It is official. The winter break is over, and it is time to get ready for those races you have marked on your calendar. The first order of business is to lose a little bit of that winter padding.
Since, I have a 70 miler planned for this summer, I figure losing 10 pounds would be handy. Here are a few approaches that have worked for me in the past
No more late night snacks
Awhile back I read a book called the 8 hr diet. Like most diet books I find that there are usually a few nuggets that I can use. The author claims that we should really only eat in an 8 hr window during the day. So if you have breakfast at 9 then your last meal has to be at 5.
I found this a bit constricting, especially when I did big runs. However, keeping myself to a 10 hr window seems to work well. I usually have breakfast @ 9:30 AM so I try to give myself a hard deadline of not eating after 7 PM.
To Carb or not to Carb
Ask someone who is trying to lose weight, and I bet dollars to donuts that they are going to tell you that they are cutting back on Carbs. That may be fine for the average person, but endurance athletes need Carbs. Your muscles run on Glycogen, and you get Glycogen from Carbs.
So that’s it, you must eat Carbs. Not so quick! The other fuel that your muscles use is Fat. In fact, at lower intensities your muscles prefer fat to glycogen. Add in the fact that we can store 10x as many calories in the form of fat, and every endurance athlete wants to burn fat. So, a high fat and low carb diet will help.
Ya, me too. So through much trial and error, I have found a work around that seems to work for me. I try to go low carb for most of the day, and then add a healthy portion later in the day, for me this is dinner. I also have at least one high carb day every week. This helps me lean down while still keeping my energy up.
What about supplements?
So, all I can report is what has worked for me. I can say that I have tried many things with varying results. At the moment there are only a few things that I find are worthwhile.
Since, this article is focused on weight lose I will only talk about those. For me, there are only 2 or 3 things that I have found are worthwhile.
- Green Coffee Bean
These are exactly what they sound like. Simply coffee beans that have not been roasted. And no, it is not just the caffeine that helps with weight lose. Green coffee beans also contain Chlorogenic Acid.
There are many benefits to Chlorogenic Acid, it is thought to have health benefits for heart disease, diabetes, weight loss, and others. For weight loss, chlorogenic acid in green coffee is thought to affect how the body handles blood sugar and metabolism.
- Raspberry Ketone
There is less evidence that Raspberry Ketones work. So, this is really a try and see supplement. I have had success, but scientifically there is less proven evidence. I have seen reports that claim it increases metabolism, but like I said nothing rock solid.
Since Raspberry Ketone is a chemical derived from red raspberries, I see little risk in trying them. But I will leave that up to you.
- A good protein
You need protein to build lean muscle. More lean muscle mass will cause your body to burn more calories during a day. Burning more calories will cause you to lose weight. But, lets be clear this does not mean that you drink a 1500 calorie shake and expect to lose weight. Make sure that your Calorie intake is still reasonable.
Burn more calories then you eat
This is really the granddaddy of them all. To lose weight you have to intake less calories then you burn. Simply really, but extremely hard to do.
Ok, we know that 3500 calories equal 1 pound of body weight. So if you want to lose 10lbs then we need to find a way to burn off 35,000 calories. But, here is the kicker. We don’t want to cut it so drastically that we get sick or we can’t perform. The latter being a real worry for endurance athletes. We need to train at an optimal level, and to be at that level we need to have fuel.
For myself, one of the things I fail to accurately track is how many calories I burn during a workout. So, let’s say my goal is to keep my calorie intake to 2000 calories per day. But, then I run 15km and burn 1500 calories. Now, my calorie intake for that day needs to be 3500 ( 2000 + 1500 ). But, what happens if you are guessing at how many calories you burn. This is where training with a heart rate monitor is extremely useful.

○ ○ ○

> _TASKS AND EXERCISES_
a. In the weight-loss article, rewrite the part that begins with the words "There are many" and ends with "sugar and metabolism.", putting "glucose levels" in place of "blood sugar".
b. According to the weight-loss article, how many calories equal one pound of body weight?

○ ○ ○

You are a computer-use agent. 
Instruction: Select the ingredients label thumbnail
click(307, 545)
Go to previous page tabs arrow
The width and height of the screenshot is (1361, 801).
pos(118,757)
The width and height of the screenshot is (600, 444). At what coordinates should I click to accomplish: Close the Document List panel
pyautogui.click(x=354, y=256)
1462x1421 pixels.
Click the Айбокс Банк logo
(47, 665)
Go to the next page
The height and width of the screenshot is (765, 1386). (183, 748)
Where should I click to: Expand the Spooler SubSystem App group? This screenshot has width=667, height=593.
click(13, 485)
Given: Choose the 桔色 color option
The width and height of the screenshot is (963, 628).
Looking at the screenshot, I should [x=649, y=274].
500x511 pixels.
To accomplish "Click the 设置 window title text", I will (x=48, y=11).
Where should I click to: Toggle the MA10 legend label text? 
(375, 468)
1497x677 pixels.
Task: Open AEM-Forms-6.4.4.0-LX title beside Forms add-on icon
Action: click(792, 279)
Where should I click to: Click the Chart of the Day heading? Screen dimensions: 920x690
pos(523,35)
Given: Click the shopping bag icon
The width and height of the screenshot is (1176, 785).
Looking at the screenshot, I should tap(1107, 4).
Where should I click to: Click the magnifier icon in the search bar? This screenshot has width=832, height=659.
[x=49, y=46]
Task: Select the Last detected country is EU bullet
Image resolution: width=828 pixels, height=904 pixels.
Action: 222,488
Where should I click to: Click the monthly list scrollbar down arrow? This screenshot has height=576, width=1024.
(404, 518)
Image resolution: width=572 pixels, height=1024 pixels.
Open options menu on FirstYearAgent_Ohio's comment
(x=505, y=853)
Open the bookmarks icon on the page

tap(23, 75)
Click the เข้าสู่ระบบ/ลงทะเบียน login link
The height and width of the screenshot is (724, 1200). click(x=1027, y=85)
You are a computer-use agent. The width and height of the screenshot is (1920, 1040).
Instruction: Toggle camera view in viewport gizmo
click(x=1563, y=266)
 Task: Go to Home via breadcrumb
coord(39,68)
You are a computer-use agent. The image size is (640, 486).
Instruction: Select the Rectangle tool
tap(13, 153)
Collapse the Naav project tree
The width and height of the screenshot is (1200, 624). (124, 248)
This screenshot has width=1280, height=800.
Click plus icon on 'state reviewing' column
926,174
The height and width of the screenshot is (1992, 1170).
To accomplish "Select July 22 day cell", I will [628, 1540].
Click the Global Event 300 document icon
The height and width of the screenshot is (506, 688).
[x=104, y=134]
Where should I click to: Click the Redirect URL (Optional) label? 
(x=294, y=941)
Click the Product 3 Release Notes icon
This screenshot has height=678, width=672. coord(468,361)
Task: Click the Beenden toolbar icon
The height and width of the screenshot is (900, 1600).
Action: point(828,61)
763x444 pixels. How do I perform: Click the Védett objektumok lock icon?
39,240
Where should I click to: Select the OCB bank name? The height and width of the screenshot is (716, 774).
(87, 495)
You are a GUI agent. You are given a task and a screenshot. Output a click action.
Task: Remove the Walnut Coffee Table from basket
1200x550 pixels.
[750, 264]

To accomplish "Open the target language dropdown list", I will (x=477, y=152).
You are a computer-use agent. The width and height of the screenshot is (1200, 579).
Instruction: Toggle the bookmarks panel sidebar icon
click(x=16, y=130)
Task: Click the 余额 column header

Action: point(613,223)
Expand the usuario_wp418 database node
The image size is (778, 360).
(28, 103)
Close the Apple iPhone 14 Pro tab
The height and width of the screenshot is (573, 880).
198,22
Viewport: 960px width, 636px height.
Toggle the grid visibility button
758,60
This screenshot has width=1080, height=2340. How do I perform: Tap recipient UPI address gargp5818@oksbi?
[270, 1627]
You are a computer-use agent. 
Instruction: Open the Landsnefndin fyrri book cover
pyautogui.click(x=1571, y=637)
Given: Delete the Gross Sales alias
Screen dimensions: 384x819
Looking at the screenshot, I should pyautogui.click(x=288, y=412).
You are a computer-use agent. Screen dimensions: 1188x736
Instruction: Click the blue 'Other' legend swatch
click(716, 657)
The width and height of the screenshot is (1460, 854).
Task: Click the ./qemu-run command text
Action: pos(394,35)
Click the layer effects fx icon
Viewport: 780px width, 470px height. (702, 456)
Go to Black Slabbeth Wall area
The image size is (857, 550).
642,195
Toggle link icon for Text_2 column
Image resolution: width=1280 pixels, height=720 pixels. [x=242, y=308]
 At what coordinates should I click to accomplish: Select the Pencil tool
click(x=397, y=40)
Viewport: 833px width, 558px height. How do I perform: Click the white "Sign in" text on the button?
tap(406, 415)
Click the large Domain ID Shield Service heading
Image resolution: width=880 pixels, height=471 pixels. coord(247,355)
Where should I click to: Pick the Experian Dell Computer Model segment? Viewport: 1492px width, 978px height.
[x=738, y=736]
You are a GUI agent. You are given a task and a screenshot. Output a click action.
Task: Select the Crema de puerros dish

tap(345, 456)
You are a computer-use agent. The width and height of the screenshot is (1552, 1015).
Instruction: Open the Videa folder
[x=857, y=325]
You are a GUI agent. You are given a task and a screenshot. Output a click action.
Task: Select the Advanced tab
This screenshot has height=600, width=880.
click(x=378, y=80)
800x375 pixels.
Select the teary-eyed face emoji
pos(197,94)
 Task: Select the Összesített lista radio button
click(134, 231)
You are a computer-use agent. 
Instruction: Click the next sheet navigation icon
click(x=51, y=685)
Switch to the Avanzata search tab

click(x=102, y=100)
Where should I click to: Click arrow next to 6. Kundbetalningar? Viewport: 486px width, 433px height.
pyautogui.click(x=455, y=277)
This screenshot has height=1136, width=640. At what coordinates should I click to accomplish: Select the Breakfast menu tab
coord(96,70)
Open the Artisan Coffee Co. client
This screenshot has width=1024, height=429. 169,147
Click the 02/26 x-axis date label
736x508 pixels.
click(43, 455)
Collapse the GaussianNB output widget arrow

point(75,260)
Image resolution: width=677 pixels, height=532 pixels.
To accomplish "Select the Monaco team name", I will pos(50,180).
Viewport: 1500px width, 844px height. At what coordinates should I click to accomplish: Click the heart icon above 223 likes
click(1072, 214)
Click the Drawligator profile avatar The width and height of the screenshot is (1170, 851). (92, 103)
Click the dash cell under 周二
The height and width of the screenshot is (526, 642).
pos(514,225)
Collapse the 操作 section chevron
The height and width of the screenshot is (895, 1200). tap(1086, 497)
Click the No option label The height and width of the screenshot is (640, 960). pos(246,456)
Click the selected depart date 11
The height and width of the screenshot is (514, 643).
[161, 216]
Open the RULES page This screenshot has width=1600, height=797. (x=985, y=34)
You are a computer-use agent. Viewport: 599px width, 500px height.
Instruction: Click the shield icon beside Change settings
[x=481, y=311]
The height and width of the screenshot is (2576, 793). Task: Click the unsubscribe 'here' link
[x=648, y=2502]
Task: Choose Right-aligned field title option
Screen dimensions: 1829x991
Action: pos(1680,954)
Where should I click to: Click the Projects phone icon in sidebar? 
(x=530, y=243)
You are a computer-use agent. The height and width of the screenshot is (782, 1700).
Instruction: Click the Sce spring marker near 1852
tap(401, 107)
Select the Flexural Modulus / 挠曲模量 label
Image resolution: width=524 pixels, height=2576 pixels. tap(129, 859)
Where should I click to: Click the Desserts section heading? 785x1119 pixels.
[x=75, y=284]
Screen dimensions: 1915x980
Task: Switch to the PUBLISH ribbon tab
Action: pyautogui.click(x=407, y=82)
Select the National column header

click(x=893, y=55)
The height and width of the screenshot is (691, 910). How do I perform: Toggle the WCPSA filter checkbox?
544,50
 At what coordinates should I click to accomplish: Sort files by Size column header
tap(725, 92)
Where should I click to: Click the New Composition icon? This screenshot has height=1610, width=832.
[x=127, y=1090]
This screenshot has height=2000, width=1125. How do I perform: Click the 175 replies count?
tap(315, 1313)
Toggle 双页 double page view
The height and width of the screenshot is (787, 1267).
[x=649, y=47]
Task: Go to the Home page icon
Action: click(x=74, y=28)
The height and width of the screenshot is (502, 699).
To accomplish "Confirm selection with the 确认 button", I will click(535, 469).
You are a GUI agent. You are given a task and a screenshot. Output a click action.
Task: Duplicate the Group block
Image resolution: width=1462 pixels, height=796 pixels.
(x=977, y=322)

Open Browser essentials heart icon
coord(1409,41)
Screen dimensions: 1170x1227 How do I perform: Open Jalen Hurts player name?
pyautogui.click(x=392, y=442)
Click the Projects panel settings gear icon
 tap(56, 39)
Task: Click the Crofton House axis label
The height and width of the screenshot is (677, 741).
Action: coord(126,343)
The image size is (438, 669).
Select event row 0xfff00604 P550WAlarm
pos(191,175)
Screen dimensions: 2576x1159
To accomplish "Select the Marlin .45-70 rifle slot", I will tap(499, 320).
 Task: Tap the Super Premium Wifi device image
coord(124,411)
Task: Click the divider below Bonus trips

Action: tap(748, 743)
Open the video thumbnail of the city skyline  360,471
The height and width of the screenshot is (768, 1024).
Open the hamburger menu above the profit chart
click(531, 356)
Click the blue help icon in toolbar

○ ○ ○

> _RESULTS IN ORDER_
a.
There are many benefits to Chlorogenic Acid, it is thought to have health benefits for heart disease, diabetes, weight loss, and others. For weight loss, chlorogenic acid in green coffee is thought to affect how the body handles glucose levels and metabolism.

b. 3500 calories